▶ **Supplied information**
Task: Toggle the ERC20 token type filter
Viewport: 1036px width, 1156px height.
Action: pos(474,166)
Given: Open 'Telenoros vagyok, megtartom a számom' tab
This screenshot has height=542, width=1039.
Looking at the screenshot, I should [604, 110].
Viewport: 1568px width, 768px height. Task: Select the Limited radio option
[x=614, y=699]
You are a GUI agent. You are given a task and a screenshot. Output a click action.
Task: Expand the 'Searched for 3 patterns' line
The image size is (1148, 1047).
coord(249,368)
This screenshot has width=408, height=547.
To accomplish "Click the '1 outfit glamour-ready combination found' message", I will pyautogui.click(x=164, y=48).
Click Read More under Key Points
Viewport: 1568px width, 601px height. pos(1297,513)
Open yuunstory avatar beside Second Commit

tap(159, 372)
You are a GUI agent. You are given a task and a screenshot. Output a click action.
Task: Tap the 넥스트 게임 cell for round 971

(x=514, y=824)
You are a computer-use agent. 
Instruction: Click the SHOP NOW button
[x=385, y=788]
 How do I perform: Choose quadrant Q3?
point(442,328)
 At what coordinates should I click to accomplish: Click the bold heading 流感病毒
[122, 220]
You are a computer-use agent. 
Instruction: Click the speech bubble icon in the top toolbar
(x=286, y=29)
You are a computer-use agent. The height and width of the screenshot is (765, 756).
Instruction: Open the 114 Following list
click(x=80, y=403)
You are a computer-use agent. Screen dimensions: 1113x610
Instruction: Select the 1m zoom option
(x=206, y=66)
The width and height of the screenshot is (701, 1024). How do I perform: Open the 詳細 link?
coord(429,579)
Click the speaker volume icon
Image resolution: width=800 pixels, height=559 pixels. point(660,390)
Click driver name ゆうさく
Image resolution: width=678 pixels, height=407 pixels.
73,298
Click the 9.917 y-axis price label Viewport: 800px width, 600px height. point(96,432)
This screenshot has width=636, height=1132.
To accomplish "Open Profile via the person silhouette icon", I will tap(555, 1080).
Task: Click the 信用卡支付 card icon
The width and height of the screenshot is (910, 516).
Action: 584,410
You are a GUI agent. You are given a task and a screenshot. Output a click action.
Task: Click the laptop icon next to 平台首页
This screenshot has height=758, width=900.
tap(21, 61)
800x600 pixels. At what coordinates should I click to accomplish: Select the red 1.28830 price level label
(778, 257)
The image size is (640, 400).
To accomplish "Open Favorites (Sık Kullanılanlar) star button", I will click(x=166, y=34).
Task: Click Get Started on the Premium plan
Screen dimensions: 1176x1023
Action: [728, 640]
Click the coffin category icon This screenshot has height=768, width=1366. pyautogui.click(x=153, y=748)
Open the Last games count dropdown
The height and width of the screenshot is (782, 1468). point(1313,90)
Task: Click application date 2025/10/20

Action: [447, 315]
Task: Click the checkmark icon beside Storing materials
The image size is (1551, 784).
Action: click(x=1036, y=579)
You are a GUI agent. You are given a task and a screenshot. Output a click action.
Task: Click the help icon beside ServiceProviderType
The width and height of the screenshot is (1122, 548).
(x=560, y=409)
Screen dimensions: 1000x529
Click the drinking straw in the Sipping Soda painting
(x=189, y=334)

▶ **Task to carry out**
With the first line of the material as the start and the line containing "Task: Expand the" as the end, repeat that span exactly and add nothing.

▶ **Exercise solution**
Task: Toggle the ERC20 token type filter
Viewport: 1036px width, 1156px height.
Action: pos(474,166)
Given: Open 'Telenoros vagyok, megtartom a számom' tab
This screenshot has height=542, width=1039.
Looking at the screenshot, I should [604, 110].
Viewport: 1568px width, 768px height. Task: Select the Limited radio option
[x=614, y=699]
You are a GUI agent. You are given a task and a screenshot. Output a click action.
Task: Expand the 'Searched for 3 patterns' line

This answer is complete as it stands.